→ **Do this**
Please reproduce every one of the records below word for word, line by line, with nothing added or left out.

→ **Exercise data**

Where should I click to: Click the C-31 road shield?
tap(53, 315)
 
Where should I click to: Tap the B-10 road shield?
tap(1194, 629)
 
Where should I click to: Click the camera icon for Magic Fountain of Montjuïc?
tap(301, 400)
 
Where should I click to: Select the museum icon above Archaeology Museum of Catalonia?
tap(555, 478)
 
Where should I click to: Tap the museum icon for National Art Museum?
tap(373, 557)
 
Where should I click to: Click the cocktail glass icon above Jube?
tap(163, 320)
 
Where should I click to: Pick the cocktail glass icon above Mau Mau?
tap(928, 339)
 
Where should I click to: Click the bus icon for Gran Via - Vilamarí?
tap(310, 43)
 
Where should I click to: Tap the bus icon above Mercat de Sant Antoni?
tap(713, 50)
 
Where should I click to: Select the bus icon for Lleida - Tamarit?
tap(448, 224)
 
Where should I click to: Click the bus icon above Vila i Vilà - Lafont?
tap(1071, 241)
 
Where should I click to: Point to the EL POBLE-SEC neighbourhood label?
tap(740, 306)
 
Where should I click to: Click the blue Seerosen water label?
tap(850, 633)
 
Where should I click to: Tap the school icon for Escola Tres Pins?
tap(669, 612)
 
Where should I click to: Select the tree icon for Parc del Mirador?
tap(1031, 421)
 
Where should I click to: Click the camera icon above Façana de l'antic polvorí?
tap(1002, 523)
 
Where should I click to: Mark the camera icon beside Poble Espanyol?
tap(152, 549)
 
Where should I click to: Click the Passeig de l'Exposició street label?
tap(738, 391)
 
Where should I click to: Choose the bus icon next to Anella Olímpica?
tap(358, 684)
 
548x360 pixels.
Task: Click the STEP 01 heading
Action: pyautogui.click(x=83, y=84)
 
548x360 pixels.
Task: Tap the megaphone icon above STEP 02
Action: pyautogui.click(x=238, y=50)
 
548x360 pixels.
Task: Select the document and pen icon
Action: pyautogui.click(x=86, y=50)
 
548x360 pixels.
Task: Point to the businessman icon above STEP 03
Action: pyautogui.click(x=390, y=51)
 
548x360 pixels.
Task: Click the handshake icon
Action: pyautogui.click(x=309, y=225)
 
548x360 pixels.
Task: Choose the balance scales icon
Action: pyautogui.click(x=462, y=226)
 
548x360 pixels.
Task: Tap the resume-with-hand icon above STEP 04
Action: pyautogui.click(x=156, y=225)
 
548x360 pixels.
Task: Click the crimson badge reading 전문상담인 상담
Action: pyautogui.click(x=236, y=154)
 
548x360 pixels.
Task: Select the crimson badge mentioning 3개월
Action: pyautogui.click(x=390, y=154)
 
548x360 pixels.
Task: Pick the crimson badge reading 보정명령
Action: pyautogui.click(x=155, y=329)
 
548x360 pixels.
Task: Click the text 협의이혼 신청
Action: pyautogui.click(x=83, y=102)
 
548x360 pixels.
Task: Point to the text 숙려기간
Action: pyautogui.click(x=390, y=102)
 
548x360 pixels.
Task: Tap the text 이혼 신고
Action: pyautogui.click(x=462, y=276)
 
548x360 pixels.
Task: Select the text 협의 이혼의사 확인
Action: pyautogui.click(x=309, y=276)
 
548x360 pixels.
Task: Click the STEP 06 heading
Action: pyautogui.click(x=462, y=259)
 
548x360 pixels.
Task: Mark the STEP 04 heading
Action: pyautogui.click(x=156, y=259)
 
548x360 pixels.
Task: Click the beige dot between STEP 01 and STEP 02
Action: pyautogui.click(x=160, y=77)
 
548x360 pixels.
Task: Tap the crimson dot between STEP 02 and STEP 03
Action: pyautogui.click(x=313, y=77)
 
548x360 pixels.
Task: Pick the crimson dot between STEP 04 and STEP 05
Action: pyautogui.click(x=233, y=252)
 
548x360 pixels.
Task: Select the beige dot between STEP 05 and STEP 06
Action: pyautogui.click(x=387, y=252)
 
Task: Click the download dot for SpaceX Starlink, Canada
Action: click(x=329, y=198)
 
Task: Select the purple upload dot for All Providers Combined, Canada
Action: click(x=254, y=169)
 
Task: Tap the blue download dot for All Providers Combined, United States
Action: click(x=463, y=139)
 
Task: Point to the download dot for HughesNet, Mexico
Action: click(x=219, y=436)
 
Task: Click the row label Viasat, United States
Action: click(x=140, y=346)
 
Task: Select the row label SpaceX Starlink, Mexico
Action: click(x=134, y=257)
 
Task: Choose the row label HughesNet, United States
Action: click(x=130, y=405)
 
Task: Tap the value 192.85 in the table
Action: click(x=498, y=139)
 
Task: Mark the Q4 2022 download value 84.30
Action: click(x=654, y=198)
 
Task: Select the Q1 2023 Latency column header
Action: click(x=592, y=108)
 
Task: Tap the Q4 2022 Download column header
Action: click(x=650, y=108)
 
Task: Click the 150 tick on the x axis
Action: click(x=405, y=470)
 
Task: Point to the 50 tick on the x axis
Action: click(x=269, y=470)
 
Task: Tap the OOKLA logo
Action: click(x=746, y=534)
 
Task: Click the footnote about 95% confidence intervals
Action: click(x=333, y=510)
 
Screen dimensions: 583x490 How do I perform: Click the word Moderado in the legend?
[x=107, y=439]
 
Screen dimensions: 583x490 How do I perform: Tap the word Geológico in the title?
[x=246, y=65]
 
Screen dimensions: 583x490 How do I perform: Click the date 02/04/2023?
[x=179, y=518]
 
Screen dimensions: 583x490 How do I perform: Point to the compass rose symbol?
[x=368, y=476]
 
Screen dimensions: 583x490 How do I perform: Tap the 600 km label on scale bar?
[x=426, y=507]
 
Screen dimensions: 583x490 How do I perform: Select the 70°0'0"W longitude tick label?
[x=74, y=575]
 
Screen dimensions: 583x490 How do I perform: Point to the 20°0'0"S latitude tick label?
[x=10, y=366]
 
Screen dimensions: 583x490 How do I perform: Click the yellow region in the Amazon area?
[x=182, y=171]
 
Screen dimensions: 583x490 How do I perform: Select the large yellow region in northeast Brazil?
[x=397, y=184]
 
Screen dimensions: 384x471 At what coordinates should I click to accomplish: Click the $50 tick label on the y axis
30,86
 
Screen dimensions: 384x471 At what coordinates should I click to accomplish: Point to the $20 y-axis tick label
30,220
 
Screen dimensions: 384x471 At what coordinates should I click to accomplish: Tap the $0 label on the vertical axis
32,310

→ **Result below**
Where should I click to: Click the C-31 road shield?
tap(53, 315)
 
Where should I click to: Tap the B-10 road shield?
tap(1194, 629)
 
Where should I click to: Click the camera icon for Magic Fountain of Montjuïc?
tap(301, 400)
 
Where should I click to: Select the museum icon above Archaeology Museum of Catalonia?
tap(555, 478)
 
Where should I click to: Tap the museum icon for National Art Museum?
tap(373, 557)
 
Where should I click to: Click the cocktail glass icon above Jube?
tap(163, 320)
 
Where should I click to: Pick the cocktail glass icon above Mau Mau?
tap(928, 339)
 
Where should I click to: Click the bus icon for Gran Via - Vilamarí?
tap(310, 43)
 
Where should I click to: Tap the bus icon above Mercat de Sant Antoni?
tap(713, 50)
 
Where should I click to: Select the bus icon for Lleida - Tamarit?
tap(448, 224)
 
Where should I click to: Click the bus icon above Vila i Vilà - Lafont?
tap(1071, 241)
 
Where should I click to: Point to the EL POBLE-SEC neighbourhood label?
tap(740, 306)
 
Where should I click to: Click the blue Seerosen water label?
tap(850, 633)
 
Where should I click to: Tap the school icon for Escola Tres Pins?
tap(669, 612)
 
Where should I click to: Select the tree icon for Parc del Mirador?
tap(1031, 421)
 
Where should I click to: Click the camera icon above Façana de l'antic polvorí?
tap(1002, 523)
 
Where should I click to: Mark the camera icon beside Poble Espanyol?
tap(152, 549)
 
Where should I click to: Click the Passeig de l'Exposició street label?
tap(738, 391)
 
Where should I click to: Choose the bus icon next to Anella Olímpica?
tap(358, 684)
 
548x360 pixels.
Task: Click the STEP 01 heading
Action: pyautogui.click(x=83, y=84)
 
548x360 pixels.
Task: Tap the megaphone icon above STEP 02
Action: pyautogui.click(x=238, y=50)
 
548x360 pixels.
Task: Select the document and pen icon
Action: pyautogui.click(x=86, y=50)
 
548x360 pixels.
Task: Point to the businessman icon above STEP 03
Action: pyautogui.click(x=390, y=51)
 
548x360 pixels.
Task: Click the handshake icon
Action: pyautogui.click(x=309, y=225)
 
548x360 pixels.
Task: Choose the balance scales icon
Action: pyautogui.click(x=462, y=226)
 
548x360 pixels.
Task: Tap the resume-with-hand icon above STEP 04
Action: pyautogui.click(x=156, y=225)
 
548x360 pixels.
Task: Click the crimson badge reading 전문상담인 상담
Action: pyautogui.click(x=236, y=154)
 
548x360 pixels.
Task: Select the crimson badge mentioning 3개월
Action: pyautogui.click(x=390, y=154)
 
548x360 pixels.
Task: Pick the crimson badge reading 보정명령
Action: pyautogui.click(x=155, y=329)
 
548x360 pixels.
Task: Click the text 협의이혼 신청
Action: pyautogui.click(x=83, y=102)
 
548x360 pixels.
Task: Point to the text 숙려기간
Action: pyautogui.click(x=390, y=102)
 
548x360 pixels.
Task: Tap the text 이혼 신고
Action: pyautogui.click(x=462, y=276)
 
548x360 pixels.
Task: Select the text 협의 이혼의사 확인
Action: pyautogui.click(x=309, y=276)
 
548x360 pixels.
Task: Click the STEP 06 heading
Action: pyautogui.click(x=462, y=259)
 
548x360 pixels.
Task: Mark the STEP 04 heading
Action: pyautogui.click(x=156, y=259)
 
548x360 pixels.
Task: Click the beige dot between STEP 01 and STEP 02
Action: pyautogui.click(x=160, y=77)
 
548x360 pixels.
Task: Tap the crimson dot between STEP 02 and STEP 03
Action: pyautogui.click(x=313, y=77)
 
548x360 pixels.
Task: Pick the crimson dot between STEP 04 and STEP 05
Action: pyautogui.click(x=233, y=252)
 
548x360 pixels.
Task: Select the beige dot between STEP 05 and STEP 06
Action: pyautogui.click(x=387, y=252)
 
Task: Click the download dot for SpaceX Starlink, Canada
Action: click(x=329, y=198)
 
Task: Select the purple upload dot for All Providers Combined, Canada
Action: click(x=254, y=169)
 
Task: Tap the blue download dot for All Providers Combined, United States
Action: click(x=463, y=139)
 
Task: Point to the download dot for HughesNet, Mexico
Action: click(x=219, y=436)
 
Task: Click the row label Viasat, United States
Action: click(x=140, y=346)
 
Task: Select the row label SpaceX Starlink, Mexico
Action: click(x=134, y=257)
 
Task: Choose the row label HughesNet, United States
Action: click(x=130, y=405)
 
Task: Tap the value 192.85 in the table
Action: click(x=498, y=139)
 
Task: Mark the Q4 2022 download value 84.30
Action: click(x=654, y=198)
 
Task: Select the Q1 2023 Latency column header
Action: click(x=592, y=108)
 
Task: Tap the Q4 2022 Download column header
Action: click(x=650, y=108)
 
Task: Click the 150 tick on the x axis
Action: click(x=405, y=470)
 
Task: Point to the 50 tick on the x axis
Action: click(x=269, y=470)
 
Task: Tap the OOKLA logo
Action: click(x=746, y=534)
 
Task: Click the footnote about 95% confidence intervals
Action: click(x=333, y=510)
 
Screen dimensions: 583x490 How do I perform: Click the word Moderado in the legend?
[x=107, y=439]
 
Screen dimensions: 583x490 How do I perform: Tap the word Geológico in the title?
[x=246, y=65]
 
Screen dimensions: 583x490 How do I perform: Click the date 02/04/2023?
[x=179, y=518]
 
Screen dimensions: 583x490 How do I perform: Point to the compass rose symbol?
[x=368, y=476]
 
Screen dimensions: 583x490 How do I perform: Tap the 600 km label on scale bar?
[x=426, y=507]
 
Screen dimensions: 583x490 How do I perform: Select the 70°0'0"W longitude tick label?
[x=74, y=575]
 
Screen dimensions: 583x490 How do I perform: Point to the 20°0'0"S latitude tick label?
[x=10, y=366]
 
Screen dimensions: 583x490 How do I perform: Click the yellow region in the Amazon area?
[x=182, y=171]
 
Screen dimensions: 583x490 How do I perform: Select the large yellow region in northeast Brazil?
[x=397, y=184]
 
Screen dimensions: 384x471 At what coordinates should I click to accomplish: Click the $50 tick label on the y axis
30,86
 
Screen dimensions: 384x471 At what coordinates should I click to accomplish: Point to the $20 y-axis tick label
30,220
 
Screen dimensions: 384x471 At what coordinates should I click to accomplish: Tap the $0 label on the vertical axis
32,310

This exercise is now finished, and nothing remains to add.